▶ [DESCRIPTION OF THE TASK]: Set out exactly every line of the entries below, starting at the line that holds "Task: Open the notifications bell" and stopping after the line that holds "Task: Click the Account Number field".

++++++

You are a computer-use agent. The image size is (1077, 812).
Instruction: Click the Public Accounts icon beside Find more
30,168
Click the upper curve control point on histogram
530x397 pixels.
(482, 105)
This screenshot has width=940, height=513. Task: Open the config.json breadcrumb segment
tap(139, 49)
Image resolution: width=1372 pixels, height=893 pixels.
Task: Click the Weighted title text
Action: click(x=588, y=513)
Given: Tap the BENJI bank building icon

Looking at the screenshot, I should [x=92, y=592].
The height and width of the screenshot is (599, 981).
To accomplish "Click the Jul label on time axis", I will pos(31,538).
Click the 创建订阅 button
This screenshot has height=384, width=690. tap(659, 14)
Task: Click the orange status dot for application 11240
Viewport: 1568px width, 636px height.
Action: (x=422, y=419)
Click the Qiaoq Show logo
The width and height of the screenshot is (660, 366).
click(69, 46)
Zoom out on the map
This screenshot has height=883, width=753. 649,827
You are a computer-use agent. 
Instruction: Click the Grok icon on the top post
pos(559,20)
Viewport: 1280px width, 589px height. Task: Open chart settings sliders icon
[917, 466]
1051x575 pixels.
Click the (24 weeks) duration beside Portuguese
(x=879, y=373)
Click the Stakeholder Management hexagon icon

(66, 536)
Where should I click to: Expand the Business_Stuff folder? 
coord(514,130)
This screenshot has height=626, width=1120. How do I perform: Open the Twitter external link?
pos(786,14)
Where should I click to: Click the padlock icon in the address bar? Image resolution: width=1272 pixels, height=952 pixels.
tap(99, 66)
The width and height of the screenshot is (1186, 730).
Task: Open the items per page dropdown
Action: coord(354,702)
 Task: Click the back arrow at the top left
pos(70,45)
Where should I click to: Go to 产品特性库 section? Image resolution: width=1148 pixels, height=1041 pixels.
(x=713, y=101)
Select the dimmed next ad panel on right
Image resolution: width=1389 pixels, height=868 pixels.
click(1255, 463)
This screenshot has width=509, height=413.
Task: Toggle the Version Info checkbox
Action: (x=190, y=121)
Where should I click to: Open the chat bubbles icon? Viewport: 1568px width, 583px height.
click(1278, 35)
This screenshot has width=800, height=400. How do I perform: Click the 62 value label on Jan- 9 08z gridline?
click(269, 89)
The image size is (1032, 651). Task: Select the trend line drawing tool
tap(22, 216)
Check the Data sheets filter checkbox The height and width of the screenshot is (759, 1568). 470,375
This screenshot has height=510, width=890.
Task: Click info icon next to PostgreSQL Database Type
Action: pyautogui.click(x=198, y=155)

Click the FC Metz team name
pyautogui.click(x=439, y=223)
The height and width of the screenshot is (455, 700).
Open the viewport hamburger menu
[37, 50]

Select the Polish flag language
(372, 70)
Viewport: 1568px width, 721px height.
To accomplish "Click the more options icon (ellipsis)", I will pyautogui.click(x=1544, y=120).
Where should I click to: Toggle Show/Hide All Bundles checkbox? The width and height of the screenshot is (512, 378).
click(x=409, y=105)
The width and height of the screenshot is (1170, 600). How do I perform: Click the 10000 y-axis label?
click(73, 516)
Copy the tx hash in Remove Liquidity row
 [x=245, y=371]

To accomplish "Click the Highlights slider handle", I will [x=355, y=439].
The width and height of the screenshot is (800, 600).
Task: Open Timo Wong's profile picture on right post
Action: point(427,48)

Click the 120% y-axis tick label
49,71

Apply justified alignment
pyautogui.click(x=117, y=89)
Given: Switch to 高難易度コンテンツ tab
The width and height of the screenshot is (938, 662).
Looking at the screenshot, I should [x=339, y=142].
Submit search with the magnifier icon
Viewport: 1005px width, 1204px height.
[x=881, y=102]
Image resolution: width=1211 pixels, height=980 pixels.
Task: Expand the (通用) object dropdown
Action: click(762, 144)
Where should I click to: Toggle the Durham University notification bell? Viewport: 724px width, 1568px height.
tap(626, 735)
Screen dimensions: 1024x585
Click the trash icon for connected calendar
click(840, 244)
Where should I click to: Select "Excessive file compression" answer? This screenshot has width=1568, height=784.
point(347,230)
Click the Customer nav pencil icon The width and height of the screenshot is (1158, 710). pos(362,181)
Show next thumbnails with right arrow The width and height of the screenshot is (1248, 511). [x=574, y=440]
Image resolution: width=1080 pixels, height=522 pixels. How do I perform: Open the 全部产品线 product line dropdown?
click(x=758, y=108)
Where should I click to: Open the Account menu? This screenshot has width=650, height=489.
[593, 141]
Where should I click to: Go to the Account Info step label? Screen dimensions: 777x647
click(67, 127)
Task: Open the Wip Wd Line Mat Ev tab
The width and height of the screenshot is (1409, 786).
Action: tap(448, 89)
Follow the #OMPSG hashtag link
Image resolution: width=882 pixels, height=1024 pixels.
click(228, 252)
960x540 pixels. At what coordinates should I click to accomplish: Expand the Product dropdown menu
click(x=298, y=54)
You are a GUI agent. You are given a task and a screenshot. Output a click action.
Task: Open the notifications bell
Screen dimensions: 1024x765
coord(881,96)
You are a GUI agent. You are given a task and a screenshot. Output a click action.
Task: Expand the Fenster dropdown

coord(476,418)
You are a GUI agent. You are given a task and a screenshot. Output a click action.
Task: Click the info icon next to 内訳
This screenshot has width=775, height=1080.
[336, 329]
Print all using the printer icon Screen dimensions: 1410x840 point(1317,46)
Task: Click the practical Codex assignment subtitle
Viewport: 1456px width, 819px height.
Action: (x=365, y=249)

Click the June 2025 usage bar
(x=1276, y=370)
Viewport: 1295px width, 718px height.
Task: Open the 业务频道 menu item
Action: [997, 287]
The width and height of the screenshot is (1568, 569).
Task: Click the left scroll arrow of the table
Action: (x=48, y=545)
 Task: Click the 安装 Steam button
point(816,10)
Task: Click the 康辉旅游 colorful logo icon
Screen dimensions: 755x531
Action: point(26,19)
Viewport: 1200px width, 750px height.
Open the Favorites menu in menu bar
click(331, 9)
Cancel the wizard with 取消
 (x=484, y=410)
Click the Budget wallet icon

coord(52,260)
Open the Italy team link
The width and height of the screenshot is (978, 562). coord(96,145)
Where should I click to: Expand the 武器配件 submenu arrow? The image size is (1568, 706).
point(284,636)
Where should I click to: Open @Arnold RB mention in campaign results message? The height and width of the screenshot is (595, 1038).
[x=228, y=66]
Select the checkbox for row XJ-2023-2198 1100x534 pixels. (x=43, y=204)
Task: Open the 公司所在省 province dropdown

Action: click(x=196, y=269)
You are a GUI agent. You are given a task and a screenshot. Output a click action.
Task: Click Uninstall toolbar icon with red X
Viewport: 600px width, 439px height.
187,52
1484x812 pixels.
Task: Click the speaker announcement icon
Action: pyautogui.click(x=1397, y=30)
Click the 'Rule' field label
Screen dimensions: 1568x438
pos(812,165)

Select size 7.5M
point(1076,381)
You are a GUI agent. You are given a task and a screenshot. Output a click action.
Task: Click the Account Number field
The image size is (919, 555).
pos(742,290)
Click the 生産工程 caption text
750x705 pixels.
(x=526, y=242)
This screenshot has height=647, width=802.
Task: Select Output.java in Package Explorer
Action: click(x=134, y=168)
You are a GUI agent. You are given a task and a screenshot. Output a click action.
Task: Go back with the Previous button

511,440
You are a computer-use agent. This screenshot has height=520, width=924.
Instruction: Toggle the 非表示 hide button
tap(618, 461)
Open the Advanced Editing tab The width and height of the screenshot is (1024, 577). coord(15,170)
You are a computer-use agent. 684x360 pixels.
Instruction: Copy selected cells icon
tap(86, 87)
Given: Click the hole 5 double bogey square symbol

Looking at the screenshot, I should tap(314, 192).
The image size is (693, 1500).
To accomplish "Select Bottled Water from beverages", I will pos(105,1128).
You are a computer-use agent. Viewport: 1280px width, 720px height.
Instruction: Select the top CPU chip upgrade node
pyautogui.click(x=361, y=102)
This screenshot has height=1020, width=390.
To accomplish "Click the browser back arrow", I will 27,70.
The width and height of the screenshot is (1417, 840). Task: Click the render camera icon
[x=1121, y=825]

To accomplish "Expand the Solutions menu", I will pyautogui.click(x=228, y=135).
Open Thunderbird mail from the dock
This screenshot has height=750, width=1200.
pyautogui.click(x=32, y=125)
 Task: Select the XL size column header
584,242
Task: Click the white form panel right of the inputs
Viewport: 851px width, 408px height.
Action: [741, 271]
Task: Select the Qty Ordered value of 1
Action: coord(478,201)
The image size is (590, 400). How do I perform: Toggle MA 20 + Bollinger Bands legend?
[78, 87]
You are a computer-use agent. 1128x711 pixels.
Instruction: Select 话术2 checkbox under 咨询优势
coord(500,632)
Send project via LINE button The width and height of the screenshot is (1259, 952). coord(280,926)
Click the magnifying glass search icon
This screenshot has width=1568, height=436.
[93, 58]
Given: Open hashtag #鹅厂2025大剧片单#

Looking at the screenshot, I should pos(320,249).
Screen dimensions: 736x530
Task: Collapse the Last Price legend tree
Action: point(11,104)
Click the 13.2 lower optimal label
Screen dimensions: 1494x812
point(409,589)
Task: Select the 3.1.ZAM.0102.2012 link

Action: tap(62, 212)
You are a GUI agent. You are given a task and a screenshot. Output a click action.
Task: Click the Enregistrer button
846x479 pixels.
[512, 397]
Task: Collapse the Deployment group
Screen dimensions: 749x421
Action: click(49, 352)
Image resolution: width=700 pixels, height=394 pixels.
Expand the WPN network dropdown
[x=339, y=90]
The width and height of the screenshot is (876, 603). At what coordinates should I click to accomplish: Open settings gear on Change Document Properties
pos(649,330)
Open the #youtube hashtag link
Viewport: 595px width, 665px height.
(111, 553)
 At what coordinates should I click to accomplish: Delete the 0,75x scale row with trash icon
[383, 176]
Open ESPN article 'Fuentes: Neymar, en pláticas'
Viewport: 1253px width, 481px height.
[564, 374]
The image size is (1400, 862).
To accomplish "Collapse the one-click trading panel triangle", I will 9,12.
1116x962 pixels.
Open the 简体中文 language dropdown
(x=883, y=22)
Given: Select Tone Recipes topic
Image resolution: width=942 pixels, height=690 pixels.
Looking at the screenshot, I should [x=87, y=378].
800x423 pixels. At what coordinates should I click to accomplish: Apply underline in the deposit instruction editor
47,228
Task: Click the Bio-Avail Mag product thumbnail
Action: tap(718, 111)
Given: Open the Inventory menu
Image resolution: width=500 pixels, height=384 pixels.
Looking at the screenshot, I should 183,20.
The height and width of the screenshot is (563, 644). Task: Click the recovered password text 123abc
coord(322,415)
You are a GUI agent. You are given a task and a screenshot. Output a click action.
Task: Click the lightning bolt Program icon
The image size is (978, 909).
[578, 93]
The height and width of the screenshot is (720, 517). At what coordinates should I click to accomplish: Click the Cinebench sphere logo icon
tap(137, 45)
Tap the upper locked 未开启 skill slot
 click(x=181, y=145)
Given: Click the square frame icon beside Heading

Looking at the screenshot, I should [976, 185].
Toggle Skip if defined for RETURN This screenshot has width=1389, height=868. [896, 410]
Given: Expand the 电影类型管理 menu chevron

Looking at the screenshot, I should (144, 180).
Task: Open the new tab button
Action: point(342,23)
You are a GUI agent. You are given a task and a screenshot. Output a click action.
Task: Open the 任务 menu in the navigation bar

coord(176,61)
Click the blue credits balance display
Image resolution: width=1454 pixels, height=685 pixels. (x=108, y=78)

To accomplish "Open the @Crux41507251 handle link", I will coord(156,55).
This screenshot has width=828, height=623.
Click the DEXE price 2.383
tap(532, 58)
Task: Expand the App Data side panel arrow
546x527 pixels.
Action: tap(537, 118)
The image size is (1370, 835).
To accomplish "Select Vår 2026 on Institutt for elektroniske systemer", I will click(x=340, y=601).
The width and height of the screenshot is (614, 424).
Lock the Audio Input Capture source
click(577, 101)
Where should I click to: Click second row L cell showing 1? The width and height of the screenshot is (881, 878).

++++++

▶ [EXERCISE SOLUTION]:
Task: Open the notifications bell
Screen dimensions: 1024x765
coord(881,96)
You are a GUI agent. You are given a task and a screenshot. Output a click action.
Task: Expand the Fenster dropdown

coord(476,418)
You are a GUI agent. You are given a task and a screenshot. Output a click action.
Task: Click the info icon next to 内訳
This screenshot has width=775, height=1080.
[336, 329]
Print all using the printer icon Screen dimensions: 1410x840 point(1317,46)
Task: Click the practical Codex assignment subtitle
Viewport: 1456px width, 819px height.
Action: (x=365, y=249)

Click the June 2025 usage bar
(x=1276, y=370)
Viewport: 1295px width, 718px height.
Task: Open the 业务频道 menu item
Action: [997, 287]
The width and height of the screenshot is (1568, 569).
Task: Click the left scroll arrow of the table
Action: (x=48, y=545)
 Task: Click the 安装 Steam button
point(816,10)
Task: Click the 康辉旅游 colorful logo icon
Screen dimensions: 755x531
Action: point(26,19)
Viewport: 1200px width, 750px height.
Open the Favorites menu in menu bar
click(331, 9)
Cancel the wizard with 取消
 (x=484, y=410)
Click the Budget wallet icon

coord(52,260)
Open the Italy team link
The width and height of the screenshot is (978, 562). coord(96,145)
Where should I click to: Expand the 武器配件 submenu arrow? The image size is (1568, 706).
point(284,636)
Where should I click to: Open @Arnold RB mention in campaign results message? The height and width of the screenshot is (595, 1038).
[x=228, y=66]
Select the checkbox for row XJ-2023-2198 1100x534 pixels. (x=43, y=204)
Task: Open the 公司所在省 province dropdown

Action: click(x=196, y=269)
You are a GUI agent. You are given a task and a screenshot. Output a click action.
Task: Click Uninstall toolbar icon with red X
Viewport: 600px width, 439px height.
187,52
1484x812 pixels.
Task: Click the speaker announcement icon
Action: pyautogui.click(x=1397, y=30)
Click the 'Rule' field label
Screen dimensions: 1568x438
pos(812,165)

Select size 7.5M
point(1076,381)
You are a GUI agent. You are given a task and a screenshot. Output a click action.
Task: Click the Account Number field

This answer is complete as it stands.